When the calculation is executed, it reaches the neighborhood of Global Munimum (0.0, -1.0).

Fig. Parameter(x,y) Path (Simulated Annealing)

In this calculation as well, there are various calculation parameter options in addition to the initial value. Also, what I noticed after running the calculation several times is that it is affected by the nature of random numbers. In some cases, if the seed of a random number was not set and the calculation was executed many times, the calculation would end in a completely different place. The results are difficult to read, so it is not a versatile calculation method.

Start over with TensorFlow Optimizer

To see the effect of the initial value, 9 initial values: [[0., 0.], [0., 1.], [1., 0.], [1., 1.], [0., -1.], [-1., 0. ], [-1., -1.], [-1., 1.], [1., -1.]] .

First, the calculation result using Adagrad Optimizer is shown in the figure below.

Fig. Parameter(x,y) path from 9 points (Adagrad)

None of them have reached the minimum point, except for the case where it was at Global Minimum from the beginning. (It may be improved by adjusting the learning rate and other parameters.) The result of using Adam Optimizer is shown below.

Fig. Parameter(x,y) path from 9 points (Adam)

Here, the minimum point is reached in two cases, but if one is excluded because the initial value was the minimum point, the case of (x0, y0) = (1.0, -1.0) is also successful.

From the above situation, I finally tried using random numbers to set the initial value.
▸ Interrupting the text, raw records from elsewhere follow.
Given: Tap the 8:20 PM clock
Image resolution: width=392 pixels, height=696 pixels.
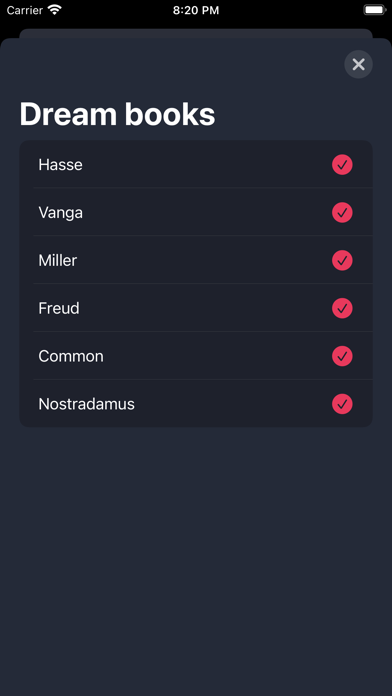Looking at the screenshot, I should pyautogui.click(x=196, y=10).
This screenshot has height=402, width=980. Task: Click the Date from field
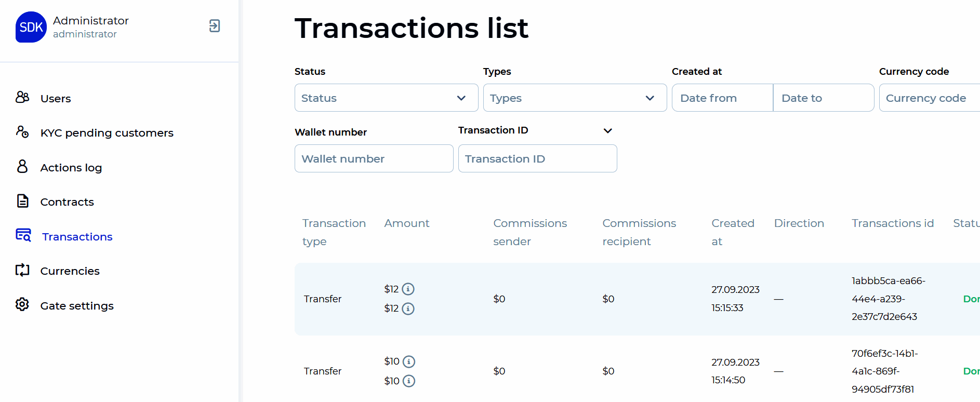pos(722,98)
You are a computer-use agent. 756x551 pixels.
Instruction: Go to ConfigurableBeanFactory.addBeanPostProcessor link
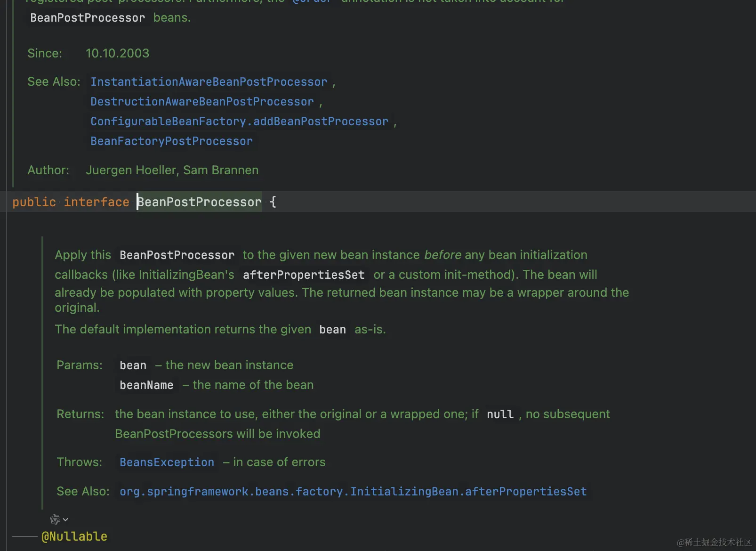239,122
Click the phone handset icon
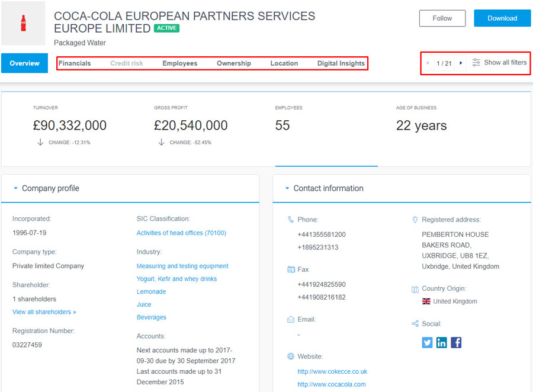 tap(291, 220)
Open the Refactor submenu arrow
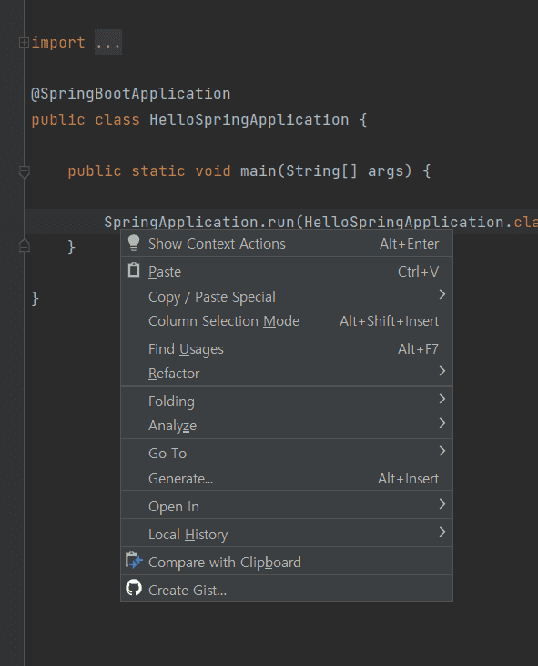538x666 pixels. [442, 371]
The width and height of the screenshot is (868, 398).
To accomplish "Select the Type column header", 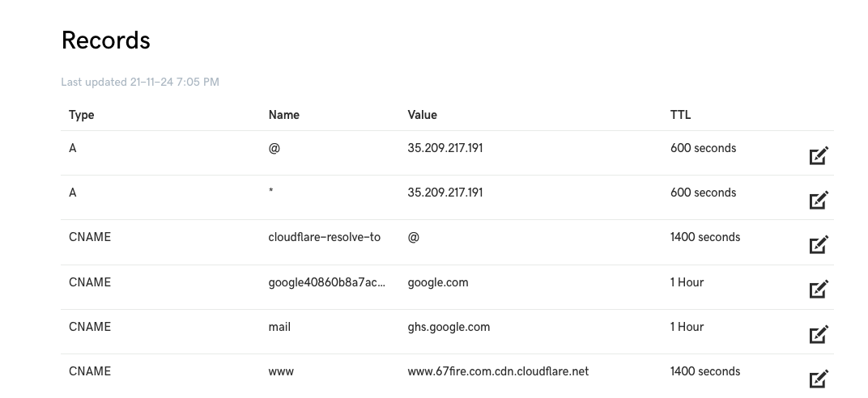I will [x=81, y=115].
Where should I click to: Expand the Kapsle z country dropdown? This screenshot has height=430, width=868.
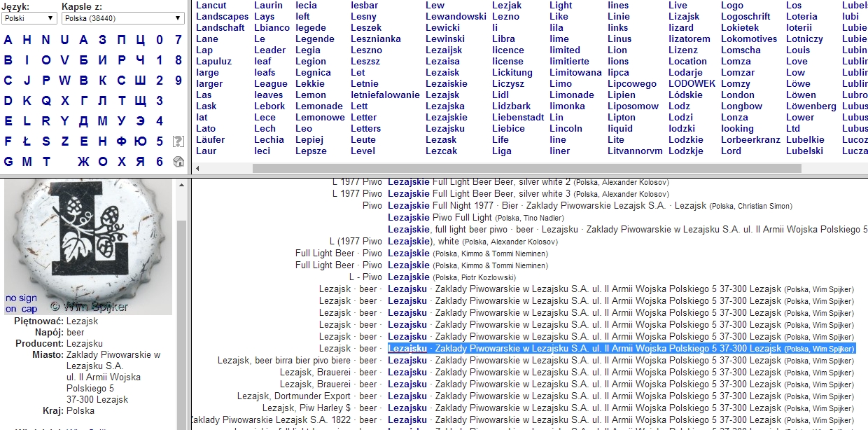pos(123,18)
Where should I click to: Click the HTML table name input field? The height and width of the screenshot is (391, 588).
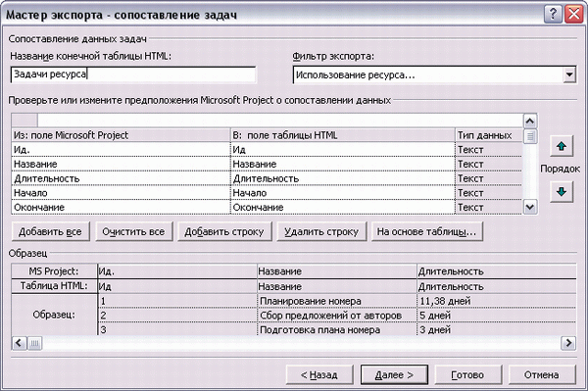[x=133, y=74]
Normally, in neural network learning, random numbers are used to initialize the weights, and the purpose is to "promote the progress of learning by eliminating the symmetry of the net." This time, the meaning is slightly different because the random numbers are initialized in order to widely assign the parameters in consideration of the possibility of falling to the Local Minimum.

    num_jobs = 10

    with tf.Session() as sess:
        for job in range(num_jobs):
            init_param = tf.Variable(tf.random_uniform([2], minval=-1., maxval=1.))
            x = tf.slice(init_param, [0], [1])
            y = tf.slice(init_param, [1], [1])
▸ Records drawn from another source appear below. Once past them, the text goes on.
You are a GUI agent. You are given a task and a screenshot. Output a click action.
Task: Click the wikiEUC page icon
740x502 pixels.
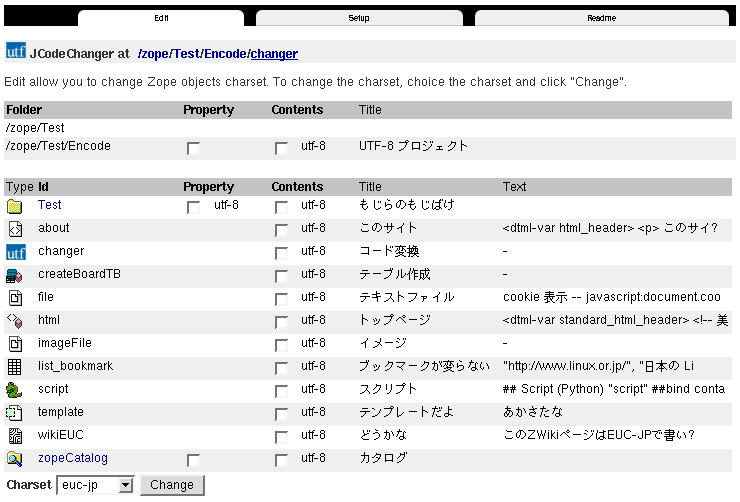[x=15, y=436]
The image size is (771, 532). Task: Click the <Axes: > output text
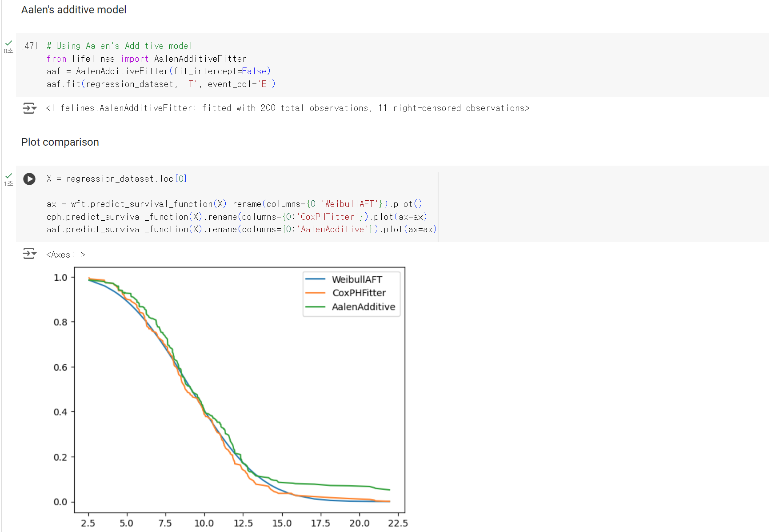coord(65,254)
            loss = goldsteinprice_tf(x, y)
(Omitted)

As mentioned above, tf.random_uniform () generated random numbers from -1.0 to 1.0 and used them as initial values. The calculation result is as follows.

Fig. Parameter(x,y) path from random point (I tried to separate the colors of Path.)

It was a little more pessimistic from the result of the initial value of 9 points, but it has reached (0, -1) of Global Minumum with a high probability. You can find the Golobal Minimum with a probability of 30% or more.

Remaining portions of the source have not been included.